May 4, 2017 mrittman
In recent times there has been a proliferation of preprint servers and much larger uptake by researchers, particularly in biology. Few objections have been raised to the concept of preprints and I wonder whether this is because most see preprints as reinforcing into their own position: traditionalists see then as no threat to journals, and supportive of the editorial process via providing feedback ahead of submission. Those at the more radical end of the spectrum see the potential to overthrow the system and ask why we need journals any more.
In this post I want to lay out four possible future scenarios for preprints. Most likely, as currently, different disciplines will take different routes and all of the scenarios may co-exist. This is not a debate that needs to polarise and finish at one end point. It is up to research communities to decide what works for them.
The main issues up for discussion are how to move a tentative piece of work into the corpus of accepted literature, and how preprints fit into the research cycle. Here are four possible scenarios:
1. The status quo
Here, journals stay as the guardians of accepted research and operate as currently. Preprints are a tool for early announcement that bypasses the often slow review and editorial process, and allows researchers to get early feedback on their work. This is more or less how physics has worked for a long time. In fact, I have heard it said that there is no great need for open access physics journals as everything is on arXiv.
This is the likely scenario for the immediate future as it doesn’t rock the boat. Researchers are generally conservative about changes to publishing and uptake of preprints in new disciplines is likely to be slow.
The status of preprints here is somewhat below journal articles. They are a kind of untested grey matter. This scenario places a great deal of faith in the efficacy of peer review and editorial decision-making, which has been much criticized. It seems a missed opportunity if preprints do not contribute to assessing research at least to some extent.

- - -

THE PROBLEM: Reproduce word for word the part of the preprints post that begins at "May 4, 2017" and stops after "journals any more.".

EXERCISE DATA:
- - -

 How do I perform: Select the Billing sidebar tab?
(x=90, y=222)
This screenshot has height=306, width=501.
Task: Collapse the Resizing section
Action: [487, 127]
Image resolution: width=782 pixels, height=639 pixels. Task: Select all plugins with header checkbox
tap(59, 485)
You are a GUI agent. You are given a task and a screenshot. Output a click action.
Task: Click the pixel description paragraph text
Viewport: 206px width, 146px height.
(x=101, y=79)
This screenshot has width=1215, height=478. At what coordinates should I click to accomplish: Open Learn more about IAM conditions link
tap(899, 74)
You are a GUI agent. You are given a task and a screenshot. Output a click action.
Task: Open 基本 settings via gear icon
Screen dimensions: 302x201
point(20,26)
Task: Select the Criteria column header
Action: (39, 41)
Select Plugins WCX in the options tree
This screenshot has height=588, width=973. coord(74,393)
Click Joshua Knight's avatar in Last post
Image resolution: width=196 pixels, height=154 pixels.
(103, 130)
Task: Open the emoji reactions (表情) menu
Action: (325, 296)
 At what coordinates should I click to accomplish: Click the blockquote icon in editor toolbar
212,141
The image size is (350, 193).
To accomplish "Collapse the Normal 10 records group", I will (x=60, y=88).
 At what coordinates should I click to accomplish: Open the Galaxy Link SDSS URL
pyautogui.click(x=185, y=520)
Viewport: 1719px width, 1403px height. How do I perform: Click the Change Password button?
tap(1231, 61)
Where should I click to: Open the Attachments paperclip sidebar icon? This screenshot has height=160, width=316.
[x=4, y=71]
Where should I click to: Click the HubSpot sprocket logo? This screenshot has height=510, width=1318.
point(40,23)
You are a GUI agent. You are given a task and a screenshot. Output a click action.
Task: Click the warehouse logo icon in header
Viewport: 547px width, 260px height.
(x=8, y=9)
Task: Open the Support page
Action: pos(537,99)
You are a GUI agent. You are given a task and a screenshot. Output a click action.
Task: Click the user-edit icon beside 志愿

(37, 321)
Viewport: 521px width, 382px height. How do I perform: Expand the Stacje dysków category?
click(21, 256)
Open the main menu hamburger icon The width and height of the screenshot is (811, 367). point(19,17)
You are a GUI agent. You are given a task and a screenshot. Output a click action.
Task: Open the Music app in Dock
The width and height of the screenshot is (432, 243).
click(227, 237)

- - -

RESULT OF THIS TASK:
May 4, 2017 mrittman
In recent times there has been a proliferation of preprint servers and much larger uptake by researchers, particularly in biology. Few objections have been raised to the concept of preprints and I wonder whether this is because most see preprints as reinforcing into their own position: traditionalists see then as no threat to journals, and supportive of the editorial process via providing feedback ahead of submission. Those at the more radical end of the spectrum see the potential to overthrow the system and ask why we need journals any more.